The news that Sydney motorists may be offered a form of relief for the ever increasing road tolls that apply in the city sounds like good news. It is quite a simple plan. Car owners who pay twenty-five dollars a week in road tolls over the year will get next years registration fee waived - delivering a saving of somewhere between $ 358 a year and $ 715, depending on the size and weight of their vehicle.
This scheme is delightfully simple to operate. When registration notices are being prepared the registration authority simple cross checks that vehicle with the road toll operation to see what road tolls accrued during the year and whether it met the criteria for free registration. Of course this offer only applies to cars privately owned and used for domestic purposes. No relief is offered to commercial vehicles.

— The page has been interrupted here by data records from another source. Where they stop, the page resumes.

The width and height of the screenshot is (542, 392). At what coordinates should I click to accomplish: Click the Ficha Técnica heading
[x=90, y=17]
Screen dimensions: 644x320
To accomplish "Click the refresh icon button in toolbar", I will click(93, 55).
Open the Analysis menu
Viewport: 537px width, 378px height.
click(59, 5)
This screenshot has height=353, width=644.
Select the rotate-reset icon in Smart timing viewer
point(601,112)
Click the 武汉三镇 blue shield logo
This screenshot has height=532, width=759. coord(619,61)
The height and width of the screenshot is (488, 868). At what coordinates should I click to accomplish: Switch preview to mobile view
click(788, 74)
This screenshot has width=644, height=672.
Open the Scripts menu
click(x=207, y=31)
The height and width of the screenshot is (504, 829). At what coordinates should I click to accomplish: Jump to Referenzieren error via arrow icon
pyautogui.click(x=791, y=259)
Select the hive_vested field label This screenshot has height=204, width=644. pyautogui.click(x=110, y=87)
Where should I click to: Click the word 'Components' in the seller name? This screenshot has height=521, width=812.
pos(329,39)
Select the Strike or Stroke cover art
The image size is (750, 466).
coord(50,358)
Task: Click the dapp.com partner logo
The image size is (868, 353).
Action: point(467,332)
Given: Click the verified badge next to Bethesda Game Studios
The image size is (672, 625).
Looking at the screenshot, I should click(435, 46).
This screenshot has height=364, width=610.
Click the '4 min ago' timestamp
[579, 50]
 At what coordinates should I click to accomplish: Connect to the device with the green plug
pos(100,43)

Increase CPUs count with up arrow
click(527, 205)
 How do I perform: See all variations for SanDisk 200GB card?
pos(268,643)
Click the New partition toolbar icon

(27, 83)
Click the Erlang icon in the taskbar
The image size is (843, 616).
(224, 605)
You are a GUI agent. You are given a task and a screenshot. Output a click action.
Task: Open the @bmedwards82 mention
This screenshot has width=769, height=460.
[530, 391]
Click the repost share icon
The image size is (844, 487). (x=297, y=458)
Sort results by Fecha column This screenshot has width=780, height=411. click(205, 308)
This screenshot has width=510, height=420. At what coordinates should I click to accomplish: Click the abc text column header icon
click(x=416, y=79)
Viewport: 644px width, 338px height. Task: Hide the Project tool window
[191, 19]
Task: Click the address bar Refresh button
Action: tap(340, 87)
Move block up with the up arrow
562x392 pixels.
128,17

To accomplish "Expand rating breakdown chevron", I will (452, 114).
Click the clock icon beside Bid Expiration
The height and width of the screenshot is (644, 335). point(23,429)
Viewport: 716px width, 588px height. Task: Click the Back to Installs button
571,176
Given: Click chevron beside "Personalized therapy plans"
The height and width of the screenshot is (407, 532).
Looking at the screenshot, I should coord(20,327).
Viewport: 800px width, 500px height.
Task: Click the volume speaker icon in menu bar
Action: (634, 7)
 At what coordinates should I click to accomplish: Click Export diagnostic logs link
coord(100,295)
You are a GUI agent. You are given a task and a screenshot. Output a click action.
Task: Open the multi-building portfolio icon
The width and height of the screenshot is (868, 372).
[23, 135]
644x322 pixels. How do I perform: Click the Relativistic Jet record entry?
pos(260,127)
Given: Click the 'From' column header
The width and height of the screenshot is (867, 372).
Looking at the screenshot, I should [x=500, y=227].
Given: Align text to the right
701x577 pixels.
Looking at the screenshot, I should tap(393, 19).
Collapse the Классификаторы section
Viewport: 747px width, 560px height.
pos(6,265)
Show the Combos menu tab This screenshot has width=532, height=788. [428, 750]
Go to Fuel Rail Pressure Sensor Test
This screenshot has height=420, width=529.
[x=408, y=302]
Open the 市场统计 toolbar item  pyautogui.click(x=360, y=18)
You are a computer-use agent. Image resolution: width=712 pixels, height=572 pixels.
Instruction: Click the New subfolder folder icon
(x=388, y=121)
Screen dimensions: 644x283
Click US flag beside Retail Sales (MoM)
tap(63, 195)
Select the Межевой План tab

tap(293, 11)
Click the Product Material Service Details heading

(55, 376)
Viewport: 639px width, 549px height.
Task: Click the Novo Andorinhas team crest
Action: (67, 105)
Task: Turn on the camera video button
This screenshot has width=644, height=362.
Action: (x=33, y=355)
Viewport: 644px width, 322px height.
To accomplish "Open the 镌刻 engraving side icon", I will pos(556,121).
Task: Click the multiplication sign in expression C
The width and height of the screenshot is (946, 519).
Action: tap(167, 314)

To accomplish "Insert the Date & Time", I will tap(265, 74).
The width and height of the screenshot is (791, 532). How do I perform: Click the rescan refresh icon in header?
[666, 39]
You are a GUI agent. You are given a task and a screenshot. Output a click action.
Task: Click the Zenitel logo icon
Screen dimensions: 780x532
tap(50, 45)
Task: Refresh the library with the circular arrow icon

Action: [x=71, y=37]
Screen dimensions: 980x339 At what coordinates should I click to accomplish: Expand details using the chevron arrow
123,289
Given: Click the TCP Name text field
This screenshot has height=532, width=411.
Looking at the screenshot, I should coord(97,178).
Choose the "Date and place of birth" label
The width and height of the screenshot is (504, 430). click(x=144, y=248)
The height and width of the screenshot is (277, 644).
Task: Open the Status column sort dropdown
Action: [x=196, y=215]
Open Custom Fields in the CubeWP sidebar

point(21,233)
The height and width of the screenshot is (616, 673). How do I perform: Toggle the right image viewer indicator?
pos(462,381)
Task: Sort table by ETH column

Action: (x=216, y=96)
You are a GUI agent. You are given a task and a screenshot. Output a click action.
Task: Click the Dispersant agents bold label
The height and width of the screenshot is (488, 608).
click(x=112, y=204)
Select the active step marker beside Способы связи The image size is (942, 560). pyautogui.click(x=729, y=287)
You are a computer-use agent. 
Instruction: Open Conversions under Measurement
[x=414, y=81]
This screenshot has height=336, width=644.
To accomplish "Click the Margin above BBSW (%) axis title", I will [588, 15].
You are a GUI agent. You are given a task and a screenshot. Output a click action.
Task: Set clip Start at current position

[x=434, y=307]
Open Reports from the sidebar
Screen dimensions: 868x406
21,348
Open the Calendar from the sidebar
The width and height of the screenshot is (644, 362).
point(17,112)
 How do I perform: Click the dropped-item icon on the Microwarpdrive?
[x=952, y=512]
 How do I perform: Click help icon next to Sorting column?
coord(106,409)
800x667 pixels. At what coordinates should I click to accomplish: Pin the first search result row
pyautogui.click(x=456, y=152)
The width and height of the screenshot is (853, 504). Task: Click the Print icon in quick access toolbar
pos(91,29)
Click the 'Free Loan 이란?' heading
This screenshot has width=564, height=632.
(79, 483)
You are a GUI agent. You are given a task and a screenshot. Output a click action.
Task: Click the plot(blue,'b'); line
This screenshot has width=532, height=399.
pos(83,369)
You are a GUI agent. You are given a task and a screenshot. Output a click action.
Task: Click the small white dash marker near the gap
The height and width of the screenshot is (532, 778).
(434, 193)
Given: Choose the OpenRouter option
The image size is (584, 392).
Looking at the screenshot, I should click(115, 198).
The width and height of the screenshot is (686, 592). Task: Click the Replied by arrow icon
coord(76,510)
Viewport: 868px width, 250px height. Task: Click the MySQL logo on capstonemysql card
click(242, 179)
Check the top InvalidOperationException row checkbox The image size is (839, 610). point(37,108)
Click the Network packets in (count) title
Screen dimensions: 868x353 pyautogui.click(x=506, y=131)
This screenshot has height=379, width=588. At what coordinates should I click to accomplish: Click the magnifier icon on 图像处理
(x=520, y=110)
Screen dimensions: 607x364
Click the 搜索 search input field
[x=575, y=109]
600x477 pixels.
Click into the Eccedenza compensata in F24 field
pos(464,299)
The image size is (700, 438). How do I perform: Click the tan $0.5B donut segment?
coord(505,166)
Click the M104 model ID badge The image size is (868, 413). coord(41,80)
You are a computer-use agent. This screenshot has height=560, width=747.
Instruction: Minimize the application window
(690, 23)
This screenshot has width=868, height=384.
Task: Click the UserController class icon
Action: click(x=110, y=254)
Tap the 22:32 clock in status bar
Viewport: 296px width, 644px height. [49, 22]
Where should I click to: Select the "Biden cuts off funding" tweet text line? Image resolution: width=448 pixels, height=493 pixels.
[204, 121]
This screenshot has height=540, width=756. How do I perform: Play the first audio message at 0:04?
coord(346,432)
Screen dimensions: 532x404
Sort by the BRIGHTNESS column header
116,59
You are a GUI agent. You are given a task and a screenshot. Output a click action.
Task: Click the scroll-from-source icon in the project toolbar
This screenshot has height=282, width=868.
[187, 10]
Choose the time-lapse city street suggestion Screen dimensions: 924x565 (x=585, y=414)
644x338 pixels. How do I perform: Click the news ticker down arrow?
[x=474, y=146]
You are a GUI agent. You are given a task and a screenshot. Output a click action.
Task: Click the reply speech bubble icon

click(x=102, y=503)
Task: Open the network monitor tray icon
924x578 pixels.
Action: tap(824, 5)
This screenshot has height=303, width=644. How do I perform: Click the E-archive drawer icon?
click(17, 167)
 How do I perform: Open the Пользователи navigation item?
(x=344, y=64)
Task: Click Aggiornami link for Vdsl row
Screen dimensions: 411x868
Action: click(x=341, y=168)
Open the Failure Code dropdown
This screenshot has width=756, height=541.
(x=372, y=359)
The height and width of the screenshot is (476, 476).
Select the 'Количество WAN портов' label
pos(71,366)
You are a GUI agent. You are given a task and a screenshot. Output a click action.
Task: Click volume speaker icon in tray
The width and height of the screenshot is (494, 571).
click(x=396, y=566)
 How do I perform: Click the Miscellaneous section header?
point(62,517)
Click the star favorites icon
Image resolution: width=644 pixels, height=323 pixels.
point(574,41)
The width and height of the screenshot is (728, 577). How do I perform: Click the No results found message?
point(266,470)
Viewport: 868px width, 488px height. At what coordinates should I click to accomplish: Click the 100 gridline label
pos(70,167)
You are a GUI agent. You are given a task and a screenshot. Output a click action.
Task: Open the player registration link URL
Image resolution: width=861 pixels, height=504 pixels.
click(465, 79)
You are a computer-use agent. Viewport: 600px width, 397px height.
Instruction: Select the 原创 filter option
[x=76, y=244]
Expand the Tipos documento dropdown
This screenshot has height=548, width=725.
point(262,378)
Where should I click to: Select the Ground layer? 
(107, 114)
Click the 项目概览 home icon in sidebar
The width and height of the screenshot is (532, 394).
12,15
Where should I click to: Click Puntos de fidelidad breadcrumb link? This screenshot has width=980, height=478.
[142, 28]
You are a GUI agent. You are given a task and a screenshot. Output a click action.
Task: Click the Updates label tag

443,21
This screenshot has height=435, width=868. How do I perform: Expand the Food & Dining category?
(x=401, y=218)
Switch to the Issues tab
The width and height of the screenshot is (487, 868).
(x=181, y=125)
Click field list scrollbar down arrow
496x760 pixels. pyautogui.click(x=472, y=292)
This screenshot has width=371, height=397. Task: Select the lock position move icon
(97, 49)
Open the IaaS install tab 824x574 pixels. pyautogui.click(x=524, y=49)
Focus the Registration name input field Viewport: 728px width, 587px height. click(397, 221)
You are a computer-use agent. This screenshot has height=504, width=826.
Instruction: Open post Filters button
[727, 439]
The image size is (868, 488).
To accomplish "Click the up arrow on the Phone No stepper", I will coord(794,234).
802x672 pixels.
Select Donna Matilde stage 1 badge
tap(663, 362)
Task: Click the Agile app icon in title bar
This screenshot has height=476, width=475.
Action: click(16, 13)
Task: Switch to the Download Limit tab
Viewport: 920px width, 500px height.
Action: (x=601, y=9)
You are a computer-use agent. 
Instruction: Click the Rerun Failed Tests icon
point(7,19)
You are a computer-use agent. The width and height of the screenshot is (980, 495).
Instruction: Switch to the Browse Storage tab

The cost of this measure to the state budget has not been accurately measured but it may cost a hundred million dollars in the first year, and more in the years to follow. That is money that has to be recovered in some other way, and that is what worries the owners of cars that rarely ever enter even the outer precincts of the city of Sydney.
Recovering that money is a task that will fall to the state Treasurer. The most likely target will be a small increase in the penalties for traffic offences. They are seen as penalties for bad behaviour - and therefore " avoidable " - but they apply on a state wide basis.
The funds that served to create the complete overhaul of the Sydney transport system came from the sale of our electricity industry. Without that sale we would not see new versions of trams reappearing on city streets nor the modern driverless metro connecting suburbs with the city centre. We certainly would not be seeing this surge of new expressways like the West Connex and the widening of existing arteries to speed the traffic flow, and yet this all comes with road tolls for using this new system - and at the same time the cost of the electricity we use to light our homes has soared out of sight.
The problem is that all this progress seems to be concentrated within the city of Sydney. There is no evidence that any of this money found its way to Grafton or Lithgow, Newcastle or Cooma - or any of the other cities and towns that are served by private bus services and have traffic problems that slow the daily commute.
It is also selective within Sydney city. Multi lane divided highways speed traffic into and out of the city to the north and the west, but the entrance from the south ends at Heathcote and from there it crawls towards the city centre via traffic light controlled suburban roads with kerbside parking. The answer to this problem is the F-6 expressway, which has been on the drawing boards for at least half a century.
A small section that may ease traffic in inner Sydney may be built in the coming years, but the connection from there to Waterfall is not even in the planning stage. The expense daunts the planners from even putting a date on when it may be expected.
Drivers in the rest of New South Wales are aware and commiserate with what Sydney residents have to contend with on their roads and with public transport, but the funds do need to be spread a little wider. There is a growing expectation that recouping the money spent on that relief for road tolls will eventually fall on their shoulders.